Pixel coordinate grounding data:
|---|

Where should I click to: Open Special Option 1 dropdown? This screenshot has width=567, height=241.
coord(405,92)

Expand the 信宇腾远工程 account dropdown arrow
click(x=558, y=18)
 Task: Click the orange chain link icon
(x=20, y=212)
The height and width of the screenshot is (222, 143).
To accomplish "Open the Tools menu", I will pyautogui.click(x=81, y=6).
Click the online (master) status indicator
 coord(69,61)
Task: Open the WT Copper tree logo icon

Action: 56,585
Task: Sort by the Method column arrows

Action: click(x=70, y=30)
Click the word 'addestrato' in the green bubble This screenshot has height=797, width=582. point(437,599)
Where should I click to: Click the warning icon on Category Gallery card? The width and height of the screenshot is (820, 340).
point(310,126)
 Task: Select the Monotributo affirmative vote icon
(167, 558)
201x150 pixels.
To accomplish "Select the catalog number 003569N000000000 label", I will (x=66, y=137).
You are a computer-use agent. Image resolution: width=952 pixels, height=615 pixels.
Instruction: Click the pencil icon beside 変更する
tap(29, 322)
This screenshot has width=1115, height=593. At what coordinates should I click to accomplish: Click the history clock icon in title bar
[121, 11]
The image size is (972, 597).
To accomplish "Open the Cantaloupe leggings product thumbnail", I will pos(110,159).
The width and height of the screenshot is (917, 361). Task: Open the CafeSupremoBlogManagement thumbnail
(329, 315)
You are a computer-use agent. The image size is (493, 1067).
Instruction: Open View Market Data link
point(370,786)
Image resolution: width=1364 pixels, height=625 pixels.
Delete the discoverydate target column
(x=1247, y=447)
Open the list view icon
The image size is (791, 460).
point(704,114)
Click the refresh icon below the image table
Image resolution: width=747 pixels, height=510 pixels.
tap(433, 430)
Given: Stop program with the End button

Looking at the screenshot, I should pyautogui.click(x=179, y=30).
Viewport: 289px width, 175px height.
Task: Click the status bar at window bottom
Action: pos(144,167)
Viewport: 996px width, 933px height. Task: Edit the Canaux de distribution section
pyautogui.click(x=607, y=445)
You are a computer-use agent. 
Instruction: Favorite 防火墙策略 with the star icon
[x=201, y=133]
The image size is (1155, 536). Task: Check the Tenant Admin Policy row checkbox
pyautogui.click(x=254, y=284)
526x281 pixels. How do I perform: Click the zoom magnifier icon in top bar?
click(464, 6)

|---|

REQUIREMENT: Exactly as written, output all of the entries.

SOLUTION TO THIS EXERCISE:
Where should I click to: Open Special Option 1 dropdown? This screenshot has width=567, height=241.
coord(405,92)

Expand the 信宇腾远工程 account dropdown arrow
click(x=558, y=18)
 Task: Click the orange chain link icon
(x=20, y=212)
The height and width of the screenshot is (222, 143).
To accomplish "Open the Tools menu", I will pyautogui.click(x=81, y=6).
Click the online (master) status indicator
 coord(69,61)
Task: Open the WT Copper tree logo icon

Action: 56,585
Task: Sort by the Method column arrows

Action: click(x=70, y=30)
Click the word 'addestrato' in the green bubble This screenshot has height=797, width=582. point(437,599)
Where should I click to: Click the warning icon on Category Gallery card? The width and height of the screenshot is (820, 340).
point(310,126)
 Task: Select the Monotributo affirmative vote icon
(167, 558)
201x150 pixels.
To accomplish "Select the catalog number 003569N000000000 label", I will (x=66, y=137).
You are a computer-use agent. Image resolution: width=952 pixels, height=615 pixels.
Instruction: Click the pencil icon beside 変更する
tap(29, 322)
This screenshot has width=1115, height=593. At what coordinates should I click to accomplish: Click the history clock icon in title bar
[121, 11]
The image size is (972, 597).
To accomplish "Open the Cantaloupe leggings product thumbnail", I will pos(110,159).
The width and height of the screenshot is (917, 361). Task: Open the CafeSupremoBlogManagement thumbnail
(329, 315)
You are a computer-use agent. The image size is (493, 1067).
Instruction: Open View Market Data link
point(370,786)
Image resolution: width=1364 pixels, height=625 pixels.
Delete the discoverydate target column
(x=1247, y=447)
Open the list view icon
The image size is (791, 460).
point(704,114)
Click the refresh icon below the image table
Image resolution: width=747 pixels, height=510 pixels.
tap(433, 430)
Given: Stop program with the End button

Looking at the screenshot, I should pyautogui.click(x=179, y=30).
Viewport: 289px width, 175px height.
Task: Click the status bar at window bottom
Action: pos(144,167)
Viewport: 996px width, 933px height. Task: Edit the Canaux de distribution section
pyautogui.click(x=607, y=445)
You are a computer-use agent. 
Instruction: Favorite 防火墙策略 with the star icon
[x=201, y=133]
The image size is (1155, 536). Task: Check the Tenant Admin Policy row checkbox
pyautogui.click(x=254, y=284)
526x281 pixels. How do I perform: Click the zoom magnifier icon in top bar?
click(464, 6)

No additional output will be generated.